§ **Arbeitsauftrag**: Erläutere in ein bis drei Sätzen, aus welchem Grund laut der Rede über die Enteignung großer Wohnungskonzerne eine zivilgesellschaftliche Initiative in Berlin die Vergesellschaftung des Wohnungsbestandes fordert.

§ **Ausgewählter Text**:
^^^^

Rede von Niema Movassat,

Herr Präsident! Meine Damen und Herren! Das Grundgesetz feiert seinen 70. Geburtstag, und wir haben eine gesellschaftliche Debatte über die Enteignung großer Konzerne; das hat ja die Rede von Herrn Lindner gezeigt. Ich möchte darauf ein etwas anderes Licht werfen.

Artikel 15 des Grundgesetzes erlaubt die Vergesellschaftung von Produktionsmitteln sowie von Grund und Boden. Mittlerweile sprechen sich laut einer repräsentativen Umfrage 49 Prozent der Bevölkerung für die Enteignung großer Wohnungskonzerne aus. Nur 29 Prozent sind dagegen, 22 Prozent hatten in der Umfrage keine Meinung.

Die großen Immobilienkonzerne haben für massive Mietsteigerungen in den Ballungsgebieten gesorgt. Selbst Normalverdiener können sich in Berlin, Hamburg oder München keine Wohnung mehr leisten. Die hohen Mieten sorgen für volle Taschen bei den Konzernen. Allein Vonovia hat im letzten Jahr über 1 Milliarde Euro Gewinn gemacht. Die Bundesregierung versagt hier und tut praktisch nichts gegen die Mietpreisexplosion. Deshalb fordert hier in Berlin eine starke zivilgesellschaftliche Initiative die Vergesellschaftung des Wohnungsbestandes von Deutsche Wohnen, von Vonovia und Co. Angesichts der Wohnungsnot ist das eine wichtige Forderung, die wir als Linke unterstützen.

(Beifall bei der LINKEN)

Gegen die Vergesellschaftung wird oft eingewandt, dass die Entschädigung der Eigentümer zu teuer sei. Aber schon im Parlamentarischen Rat sagte der CDU-Abgeordnete und Verfassungsrechtler Hermann von Mangoldt auf die Frage, ob eine Entschädigung auch für 1 Pfennig möglich sei – ich zitiere –: Ja, diese Möglichkeit besteht.

(Beifall bei Abgeordneten der LINKEN)

Heute ist die herrschende Meinung in der Rechtswissenschaft, dass eine Entschädigung unter Verkehrswert möglich ist.

Im Übrigen sind Enteignungen nichts Seltenes. Aktuell finden 200 Enteignungsverfahren für den Straßenbau statt. Zuständig dafür ist Enteignungsminister Andreas Scheuer von der CSU.

(Zuruf von der LINKEN: Aha!)

Aber die Berliner Initiative will nicht wie Enteignungsminister Scheuer Bauern enteignen, um Autobahnen zu bauen, sondern sie will große Wohnungskonzerne enteignen, um Menschen ein bezahlbares Dach über dem Kopf zu geben. Das finde ich deutlich sympathischer.

^^^^

§ **Quellendaten**:
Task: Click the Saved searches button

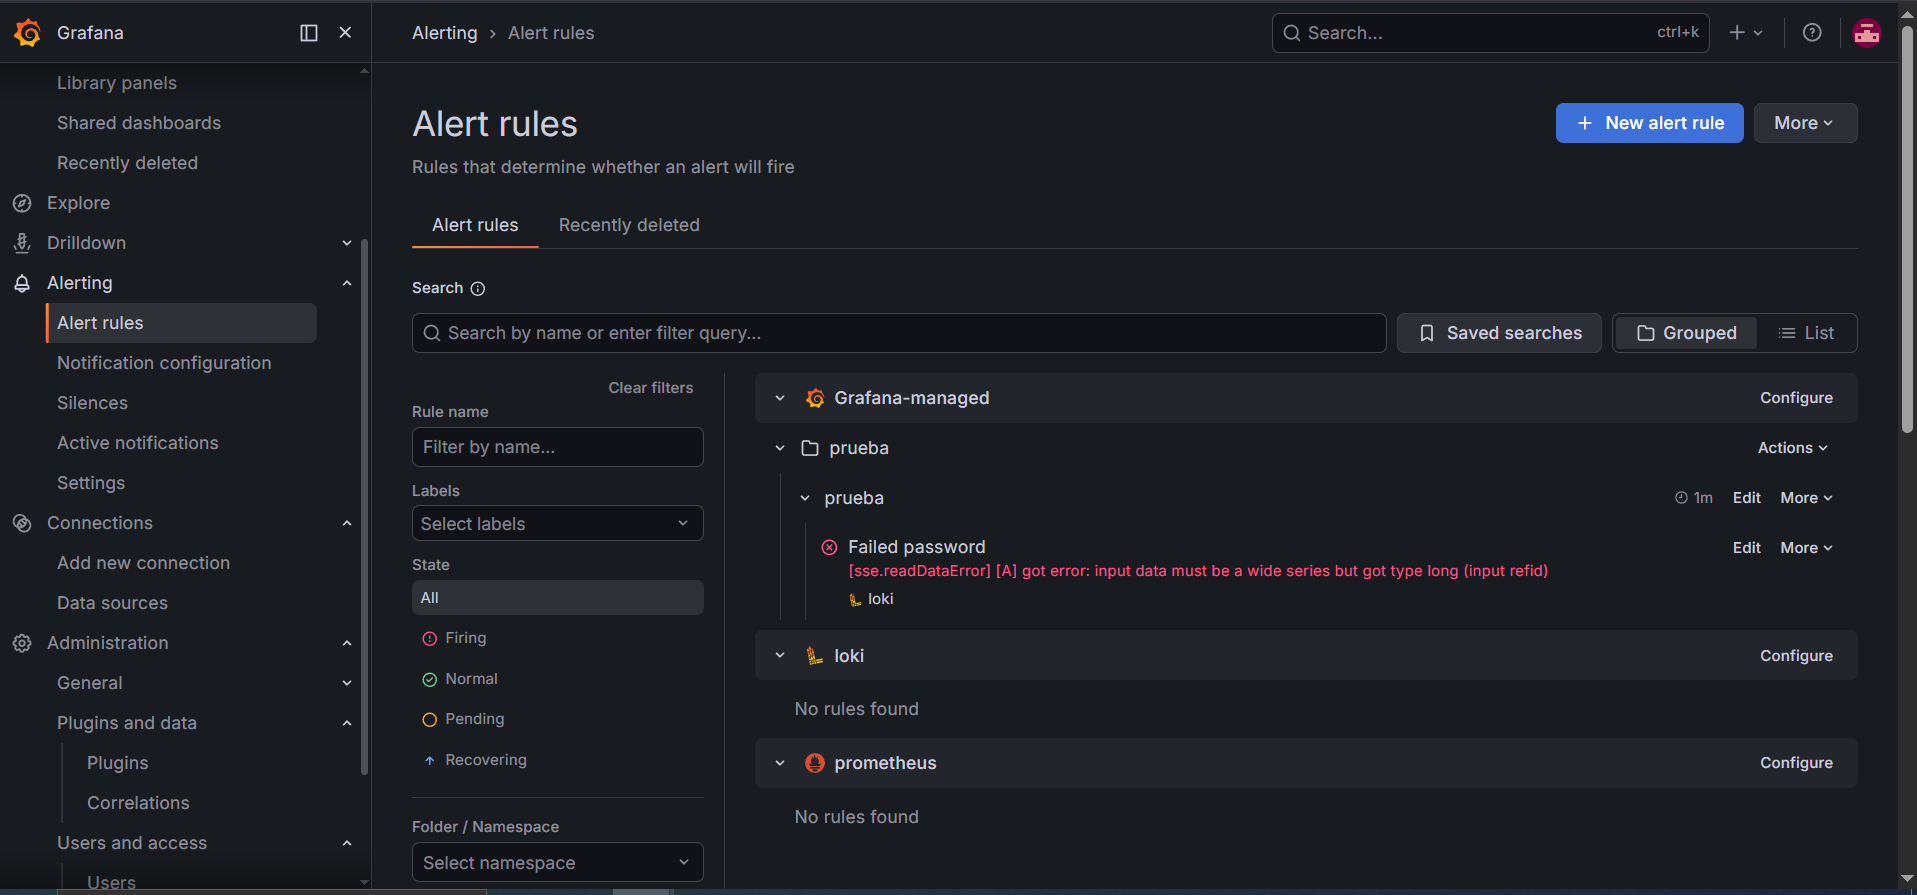Action: [1499, 333]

^^^^

§ **Vollständige Antwort**: Laut der Rede haben die großen Immobilienkonzerne in den Ballungsgebieten für massive Mietsteigerungen gesorgt, sodass sich selbst Normalverdiener in Berlin, Hamburg oder München keine Wohnung mehr leisten können. Gleichzeitig versagt die Bundesregierung und tut praktisch nichts gegen die Mietpreisexplosion. Deshalb fordert die Initiative die Vergesellschaftung des Wohnungsbestandes von Deutsche Wohnen, Vonovia und Co.